During the Asian trading hours on Friday, China’s National Health Commission (NHC) announced that they have decided to shorten the required quarantine for travelers and people who had close contact with confirmed Covid cases by two days. The NHC also noted that they will stop tracing secondary contacts of Covid cases. Renewed optimism about China moving away from its zero-Covid policy provided an extra boost to risk-sensitive assets and further weighed on the safe-haven US Dollar. In turn, Gold price continued to push higher and rose above $1,760 on Friday.
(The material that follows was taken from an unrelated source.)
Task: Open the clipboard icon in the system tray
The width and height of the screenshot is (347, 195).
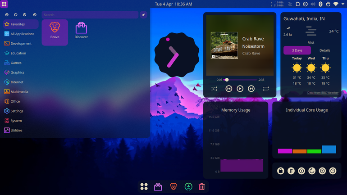Action: (297, 4)
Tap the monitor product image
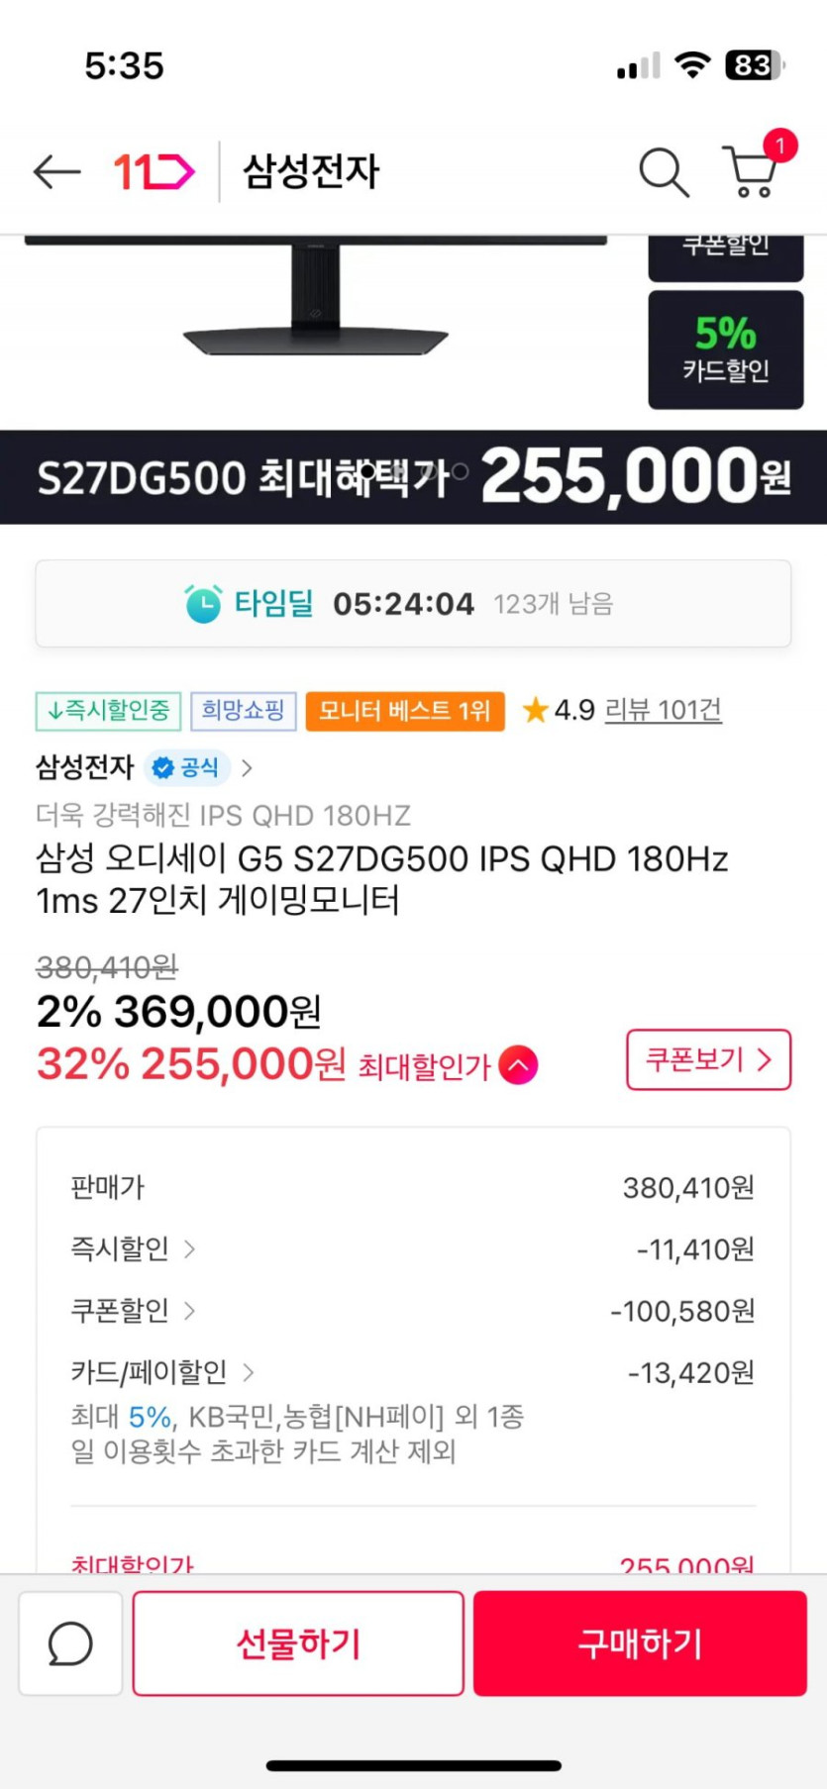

October Industrial Production and Retail Sales figures from China will be released on Tuesday. Investors, however, are likely to ignore these data and stay focused on developments surrounding the Covid restrictions. In case China continues to ease its rules, Gold price should stretch higher on improving demand outlook.
On Wednesday, the US Census Bureau will publish the October Retail Sales data, which is expected to show an expansion of 0.8%. Since sales are not adjusted for price changes, they are unlikely to trigger a noticeable market reaction.
The Federal Reserve Bank of Philadelphia’s Manufacturing Survey and the US Department of Labor’s weekly Initial Jobless Claims data will be the last data of the week from the US on Thursday.
Since the above-mentioned data releases don’t have the potential to move the markets in a significant way, participants will keep a close eye on Fedspeak and the overall risk perception. In case global equity indexes preserve the bullish momentum next week, XAUUSD could capitalize on the broad US Dollar weakness.
Following the soft October inflation report, Dallas Federal Reserve President Lorie Logan and San Francisco Fed President Mary Daly both noted that it was appropriate to slow the pace of rate increases. Similarly, Kansas City Federal Reserve President Esther George said that she will support a “more measured” approach to rate hikes. The market positioning suggests that there is more room on the downside for the US Dollar with the odds of a 75 bps rate hike in December still holding around 20%.
Gold price technical outlook
The Relative Strength Index (RSI) indicator on the daily chart is about to rise into the overbought territory above 70 for the first time in March. Although this technical development suggests that XAUUSD could stage a technical correction, the near-term outlook remains bullish with Gold price closing well above the 100-day Simple Moving Average (SMA) and the Fibonacci 23.6% retracement of the long-term downtrend.
$1,760 aligns as interim resistance and in case this level is confirmed as support, XAUUSD could target $1,780 (Fibonacci 38.2% retracement) and $1,800 (200-day SMA, psychological level).
On the downside, $1,720 (100-day SMA, Fibonacci 23.6% retracement) aligns as significant support. Only a daily close below that level could be seen as a significant bearish development and open the door for further losses toward $1,700 (psychological level) and $1,675 (50-day SMA).
Gold price forecast poll
The FXStreet Forecast poll points to a neutral/bullish bias in the short term with the one-week average target sitting at $1,768. The one-month outlook paints a mixed picture but the one-quarter outlook stays overwhelmingly bullish with a target of $1,801.